Photograph courtesy of Maughan family

Temporal preparedness is a way of life for Harold and Dorothy Maughan. Where they live in New Hampshire, winters are difficult nearly every year, and sometimes the area is struck by dangerous ice storms.

“You get two inches [5 cm] of rain—only the rain freezes when it hits the ground,” Harold explains. “So you can have anywhere between a quarter inch and two inches of ice on the road. It’s like a skating rink. The ice also gets on the branches of the trees. Even the big oak trees will split and the branches will fall off.”

Not only do fallen branches and icy roads make travel difficult, but the icy rain can take out any power lines that are aboveground and even disable transformers for underground wires. That can leave their area without power for days.

Preparations for these winter storms are just part of the Maughans’ routine every year. During the summer, Harold ensures that there is plenty of wood for the family’s wood-burning stove, stacking two tarp-covered piles against the side of their house. He keeps enough not only for the upcoming winter but also for the next. When the power goes out, the wood-burning stove is essential for cooking, heating, and lighting.

To take care of the fallen branches, the Maughans keep a chain saw full of gas. Back when the children were younger and still living at home, they helped clear and stack the wood while Harold cut it.

“It’s been a family project, with the whole family helping to do that, as well as shovel snow,” Dorothy explains. Then she laughingly recalls, “One year when the ward went over to help clear snow at the church, our daughter came home disgusted because the boys that showed up had never shoveled snow before. So she had to teach them how to do it.”

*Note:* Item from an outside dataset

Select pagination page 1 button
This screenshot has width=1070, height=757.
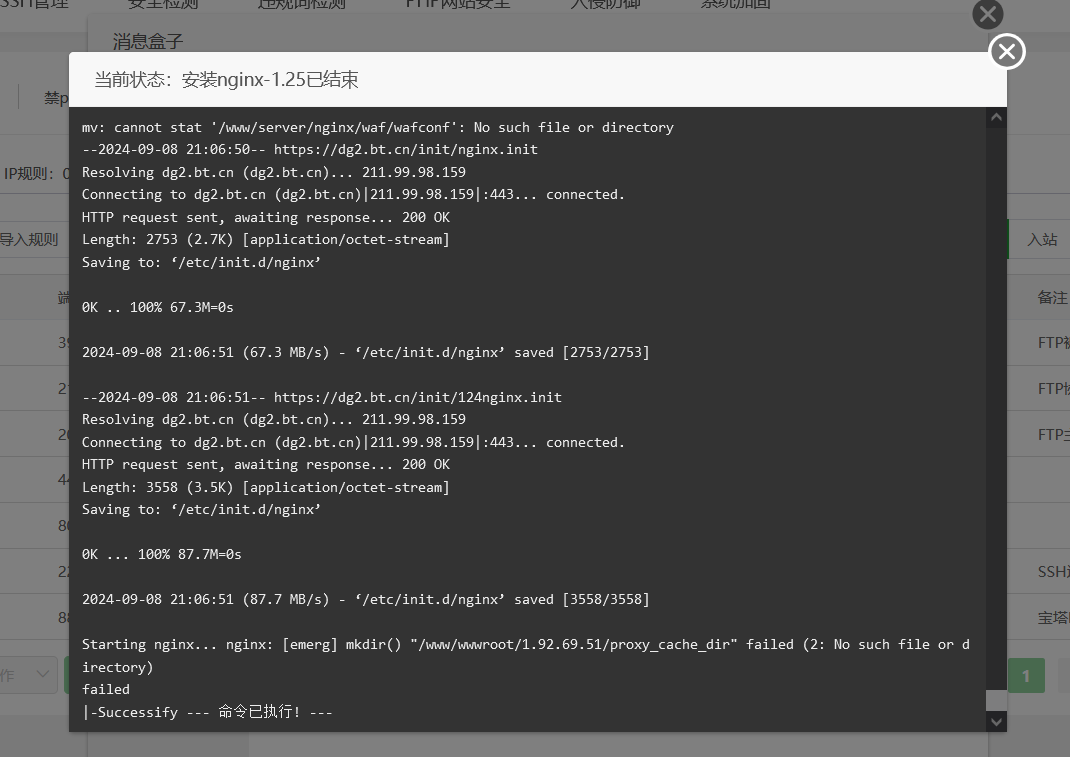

Harold quips, “The first gift I gave my wife when I got married was a snow shovel.”

Now they also have a snowblower with extra fuel, but they keep plenty of shovels around, just in case.

When asked how family members have kept their spirits up in the face of discouraging circumstances, Harold immediately says, “There’s too much to do to get discouraged.”

Dorothy adds, “And we could always sing a funny song, and we could get right on going again.”

One of their greatest needs during the winter actually is water. All the houses on their road get their water from wells with electric pumps. When the power is out, there’s no water. The Maughans keep plenty of potable water with their food storage, but they also have a pond in their front yard that overflows in a little waterfall. Because the water is flowing, the overflow stays liquid all winter; the Maughans fill up gallon jugs at the pond and take the water to their neighbors to take care of basic necessities like flushing toilets.

The Maughans strongly believe in helping their neighbors. Harold says, “The neighbors know that if they need something, they can come here to get it.”

Not only do the Maughans share freely of their food storage, but they pitch in to help whoever needs labor as well. One neighbor had a sick son who required heart monitors and a controlled environment in his house. Once, after an ice storm took out the power, everyone worked hard to clear the neighbor’s driveway for emergency vehicles to come in. The Maughans brought the family water, helped keep them warm, and even cooked some food for the son on their wood stove. At least partly due to everyone’s efforts, the son pulled through.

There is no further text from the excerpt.